Slaying the Nemean Lion was the first of Hercules’s legendary twelve tasks set forth by king Eurystheus. The lion’s hide was so thick that weapons couldn’t penetrate it. An apt name for a new technology developed to detect botnets, one of the most fearsome beasts of the Internet underworld.
Botnets come in various shapes and sizes, from simple information gatherers, gleaning credit cards and other personal information from user data, to the much feared brute force attack, aimed at compromising or incapacitating large networks. The eBay network was recently in the news for being the target of a particularly nasty botnet attack.
Nemean is under development at Nemean Networks, LLC, led by Paul Barford, a computer scientist at the University of Wisconsin, Madison.

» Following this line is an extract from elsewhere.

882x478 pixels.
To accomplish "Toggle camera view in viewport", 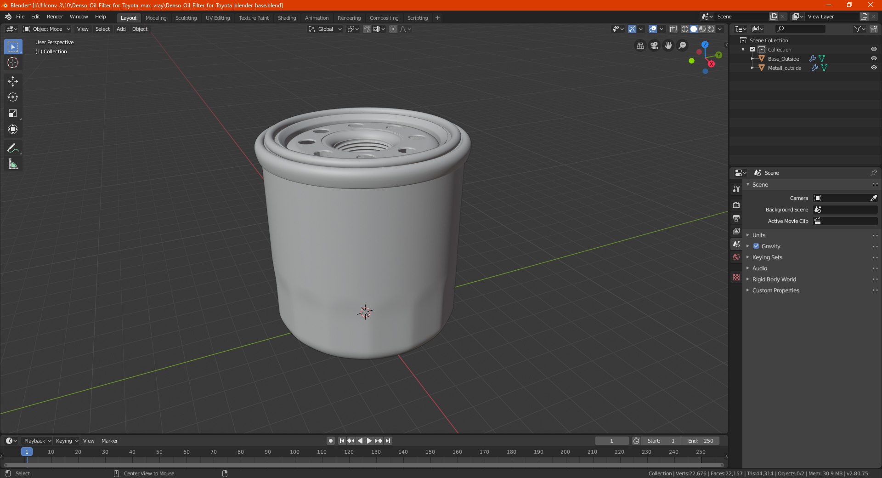I will click(x=654, y=46).
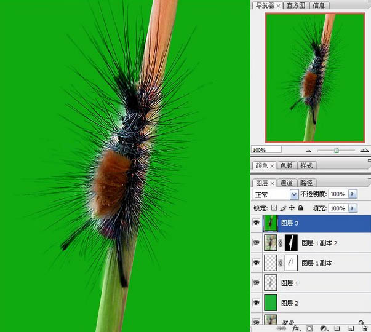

The technology is based on four patents, filed or being processed at the Wisconsin Alumni Research Foundation.
Nemean’s performance is promising, easily besting current state of the art detection software in accurately identifying threats. In a test comparing Nemean to such state of art systems, Nemean detected 99.9% of malicious signatures while the competitor detected 99.7%. These numbers don’t seem staggering until you learn that Nemean generated zero false positives, while the other technology generated 88,000.
Typical network-intrusion systems use a stored database to compare traffic against, flagging anything suspicious. The data is generated by previously detected attack signatures. Nemean, in contrast, automatically generates intrusion signatures, thus making detection faster and more precise.
Though Nemean is an ambitious endeavor, internet security will continue to evolve as more ways to penetrate and control users’ systems are discovered. “This is an arms race and we’re always one step behind,” Barford said. “We have to cover all the vulnerabilities. The bad guys only have to find one.”
Nemean’s research is supported by the National Science Foundation, the Army Research Office, and the Department of Homeland Security. The technology was developed and tested at the Wisconsin Advanced Internet Laboratory.